● **Provided information**:
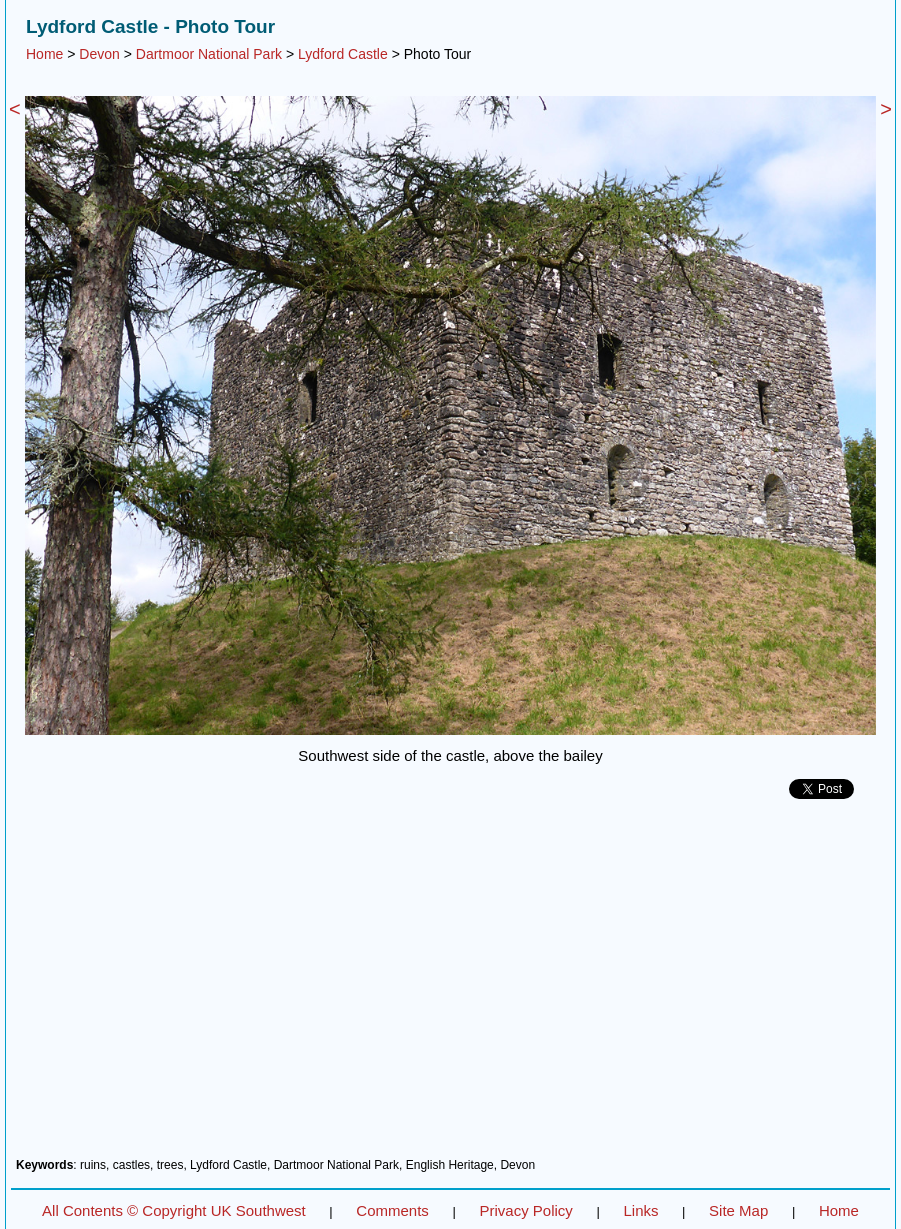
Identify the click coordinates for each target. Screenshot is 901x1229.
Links (640, 1210)
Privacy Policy (525, 1210)
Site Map (738, 1210)
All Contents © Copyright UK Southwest (174, 1210)
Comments (392, 1210)
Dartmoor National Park (209, 54)
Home (44, 54)
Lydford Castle (343, 54)
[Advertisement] (450, 986)
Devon (99, 54)
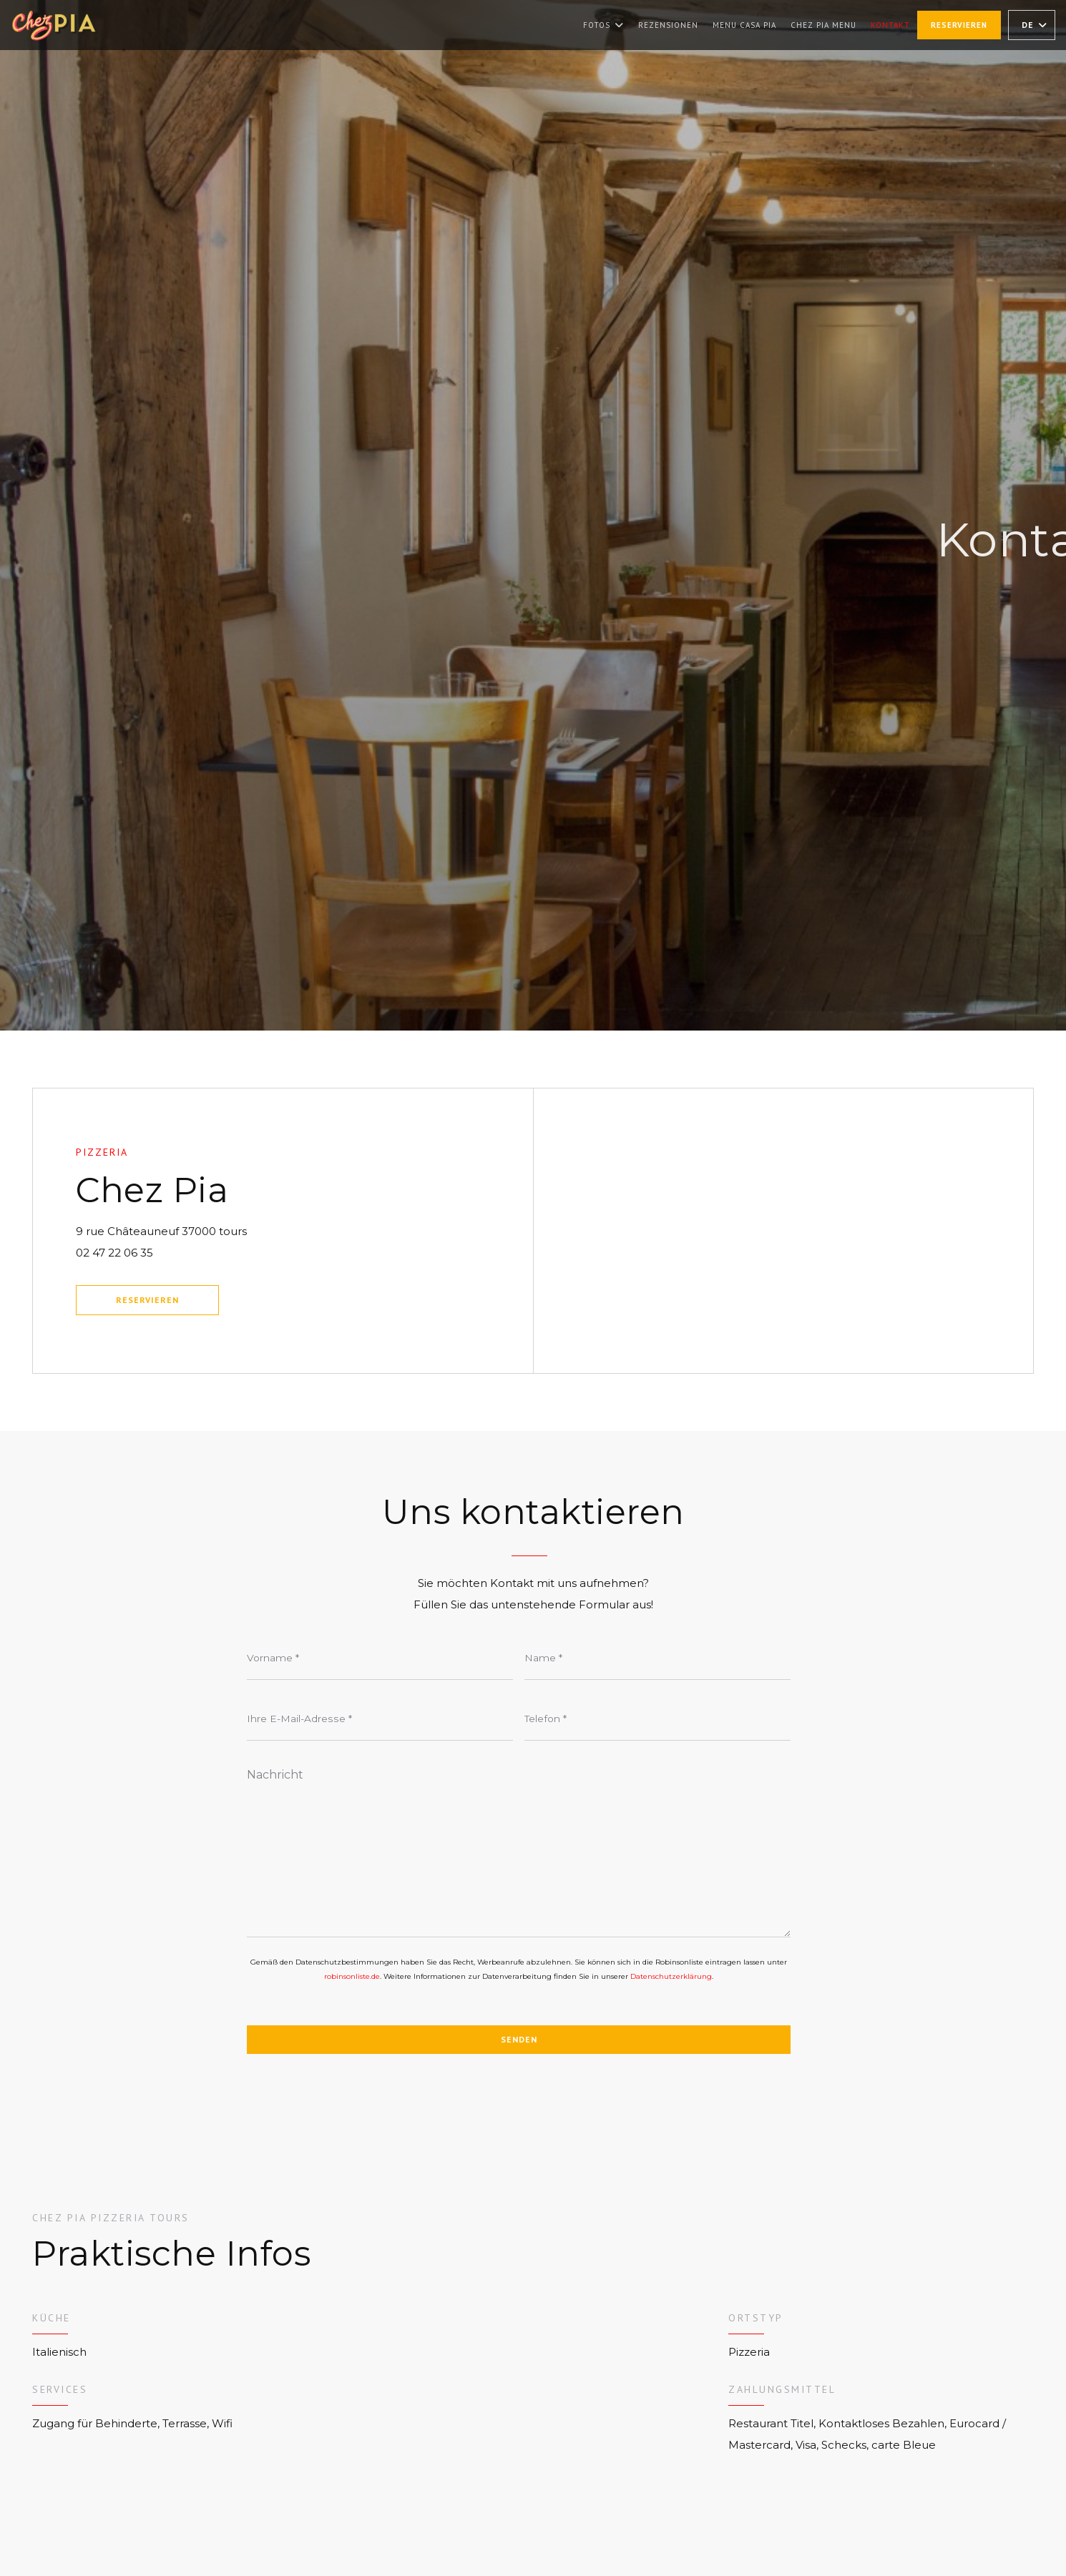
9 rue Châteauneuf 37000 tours (235, 1229)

● **Request**:
From the listing above, extract every line that contains the string "Screenshot", matching uppercase and lowercase exactly.

● **Solution to this task**:
Identify the click coordinates for each target. Screenshot is 901x1229.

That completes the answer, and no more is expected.